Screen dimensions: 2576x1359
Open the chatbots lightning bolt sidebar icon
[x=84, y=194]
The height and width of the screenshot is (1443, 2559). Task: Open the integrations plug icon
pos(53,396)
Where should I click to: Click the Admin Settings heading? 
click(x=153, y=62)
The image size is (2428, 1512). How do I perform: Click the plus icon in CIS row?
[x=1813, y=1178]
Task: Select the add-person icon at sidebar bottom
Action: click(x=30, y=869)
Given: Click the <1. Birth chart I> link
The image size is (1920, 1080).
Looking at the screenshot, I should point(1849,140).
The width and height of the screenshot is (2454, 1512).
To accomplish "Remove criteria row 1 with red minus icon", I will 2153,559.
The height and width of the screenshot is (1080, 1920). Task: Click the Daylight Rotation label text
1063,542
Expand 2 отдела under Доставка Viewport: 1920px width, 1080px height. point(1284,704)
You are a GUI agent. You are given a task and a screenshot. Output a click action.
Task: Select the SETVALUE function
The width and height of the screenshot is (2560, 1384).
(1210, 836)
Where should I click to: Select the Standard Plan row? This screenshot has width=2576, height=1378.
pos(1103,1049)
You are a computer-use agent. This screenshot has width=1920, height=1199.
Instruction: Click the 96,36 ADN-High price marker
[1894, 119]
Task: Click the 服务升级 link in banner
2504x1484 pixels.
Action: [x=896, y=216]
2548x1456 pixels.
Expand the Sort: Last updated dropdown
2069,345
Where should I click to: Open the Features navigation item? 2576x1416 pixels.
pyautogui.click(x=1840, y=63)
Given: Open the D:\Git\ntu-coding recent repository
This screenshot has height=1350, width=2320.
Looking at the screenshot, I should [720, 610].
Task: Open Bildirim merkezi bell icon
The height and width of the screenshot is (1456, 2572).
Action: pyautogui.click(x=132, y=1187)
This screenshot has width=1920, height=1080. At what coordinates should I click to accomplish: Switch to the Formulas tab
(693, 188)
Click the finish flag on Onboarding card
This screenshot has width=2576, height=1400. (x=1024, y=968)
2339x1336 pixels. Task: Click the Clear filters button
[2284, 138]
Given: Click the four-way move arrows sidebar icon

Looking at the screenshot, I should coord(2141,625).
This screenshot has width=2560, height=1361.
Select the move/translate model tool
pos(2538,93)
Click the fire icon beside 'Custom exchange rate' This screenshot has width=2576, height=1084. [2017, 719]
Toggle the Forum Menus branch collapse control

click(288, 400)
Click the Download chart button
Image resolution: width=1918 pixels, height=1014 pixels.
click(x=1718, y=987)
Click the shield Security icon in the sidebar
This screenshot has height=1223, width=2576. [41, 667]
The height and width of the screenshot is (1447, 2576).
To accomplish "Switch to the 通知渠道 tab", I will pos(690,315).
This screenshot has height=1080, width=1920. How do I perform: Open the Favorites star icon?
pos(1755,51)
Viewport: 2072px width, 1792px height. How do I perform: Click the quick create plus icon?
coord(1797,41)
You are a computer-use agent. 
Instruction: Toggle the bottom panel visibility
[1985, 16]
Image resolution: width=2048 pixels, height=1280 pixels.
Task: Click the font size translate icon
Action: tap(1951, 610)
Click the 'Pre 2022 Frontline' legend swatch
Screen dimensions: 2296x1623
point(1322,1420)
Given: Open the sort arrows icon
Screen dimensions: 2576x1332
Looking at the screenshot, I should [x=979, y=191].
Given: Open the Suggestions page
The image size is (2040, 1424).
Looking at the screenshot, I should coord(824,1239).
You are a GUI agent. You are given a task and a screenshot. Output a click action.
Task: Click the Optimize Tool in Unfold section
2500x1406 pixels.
###
Aim of the exercise: Reproducing the whole listing above is not the task. Copy exactly only the lines from the one with "You are a computer-use agent. This" to the one with "Given: Open the D:\Git\ntu-coding", both kept.

Problem solution:
You are a computer-use agent. This screenshot has width=1920, height=1199.
Instruction: Click the 96,36 ADN-High price marker
[1894, 119]
Task: Click the 服务升级 link in banner
2504x1484 pixels.
Action: [x=896, y=216]
2548x1456 pixels.
Expand the Sort: Last updated dropdown
2069,345
Where should I click to: Open the Features navigation item? 2576x1416 pixels.
pyautogui.click(x=1840, y=63)
Given: Open the D:\Git\ntu-coding recent repository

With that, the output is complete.